A comparative study of blast resistance of cylindrical sandwich panels with aluminum foam and auxetic honeycomb cores

Abstract

The dynamic response of cylindrical sandwich panels with aluminum foam core, hexagonal honeycomb core, and auxetic honeycomb core are compared numerically. A novel curved auxetic honeycomb core is designed, and the finite element models are built by employing ABAQUS–Explicit. To calibrate the numerical models, the experiments of sandwich panels with honeycomb core and aluminum foam cores are modeled. And the numerical results have a good agreement with the experiment date. The calibrated numerical models are used to simulate the dynamic response of cylindrical panels subject to external blast loadings.
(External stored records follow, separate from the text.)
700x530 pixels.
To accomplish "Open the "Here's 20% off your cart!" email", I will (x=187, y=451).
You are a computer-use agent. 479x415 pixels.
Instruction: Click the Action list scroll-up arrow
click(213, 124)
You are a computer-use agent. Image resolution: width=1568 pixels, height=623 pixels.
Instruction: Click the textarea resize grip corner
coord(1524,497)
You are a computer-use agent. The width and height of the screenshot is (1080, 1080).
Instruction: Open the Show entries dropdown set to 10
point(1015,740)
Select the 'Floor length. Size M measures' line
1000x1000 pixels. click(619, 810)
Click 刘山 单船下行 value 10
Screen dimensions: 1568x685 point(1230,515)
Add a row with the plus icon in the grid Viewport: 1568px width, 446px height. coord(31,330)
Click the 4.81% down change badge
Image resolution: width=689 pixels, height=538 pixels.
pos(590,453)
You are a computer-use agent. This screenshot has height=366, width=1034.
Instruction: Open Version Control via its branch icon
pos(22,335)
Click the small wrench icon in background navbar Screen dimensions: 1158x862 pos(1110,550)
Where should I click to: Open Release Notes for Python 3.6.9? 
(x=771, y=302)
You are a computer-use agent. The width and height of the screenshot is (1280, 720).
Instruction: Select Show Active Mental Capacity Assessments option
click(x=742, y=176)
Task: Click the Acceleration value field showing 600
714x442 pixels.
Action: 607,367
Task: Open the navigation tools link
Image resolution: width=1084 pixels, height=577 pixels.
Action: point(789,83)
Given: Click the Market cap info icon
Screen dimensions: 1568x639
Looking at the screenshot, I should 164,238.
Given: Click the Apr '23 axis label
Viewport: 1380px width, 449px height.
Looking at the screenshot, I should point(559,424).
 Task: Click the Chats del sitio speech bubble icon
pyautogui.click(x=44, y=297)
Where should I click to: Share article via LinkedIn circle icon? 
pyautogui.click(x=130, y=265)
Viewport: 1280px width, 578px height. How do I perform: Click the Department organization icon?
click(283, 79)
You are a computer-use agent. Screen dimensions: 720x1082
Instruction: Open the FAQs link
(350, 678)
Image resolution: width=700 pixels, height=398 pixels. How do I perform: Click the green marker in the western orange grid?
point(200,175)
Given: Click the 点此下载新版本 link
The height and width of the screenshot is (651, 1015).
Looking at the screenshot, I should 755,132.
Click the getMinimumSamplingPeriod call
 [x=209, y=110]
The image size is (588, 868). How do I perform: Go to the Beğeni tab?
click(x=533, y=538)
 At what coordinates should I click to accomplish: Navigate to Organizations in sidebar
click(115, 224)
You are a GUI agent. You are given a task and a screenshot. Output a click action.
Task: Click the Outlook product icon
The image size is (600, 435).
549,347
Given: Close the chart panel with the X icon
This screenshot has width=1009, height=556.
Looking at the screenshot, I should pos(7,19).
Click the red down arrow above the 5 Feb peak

It is found that the cylindrical panels with auxetic honeycomb cores have a better performance than that with aluminum foam cores and hexagonal honeycomb cores in resisting blast loadings. A material concentration effect was observed in the auxetic honeycomb core due to the negative Poisson's ratio (NPR) effect. According to parameter studies, it is concluded that with the increase of curvature and face sheet thickness the blast-resistance of panels with both auxetic honeycomb core, hexagonal honeycomb core, and foam cores increased obviously, especially the panels with auxetic honeycomb cores. For the panels with auxetic honeycomb cores, increasing the back face sheet thickness can improve the blast-resistance performance more efficiently than increasing the thickness of front face sheet, which is opposite for the panels with foam cores and hexagonal honeycomb cores. Auxetic cores with a smaller unit cell aspect ratio and a smaller unit cell length ratio has a larger Poisson's ratio, and achieves better blast resistance performance. These simulation findings can guide well the theoretical study and optimal design of cylindrical sandwich structures subject to external blast loading.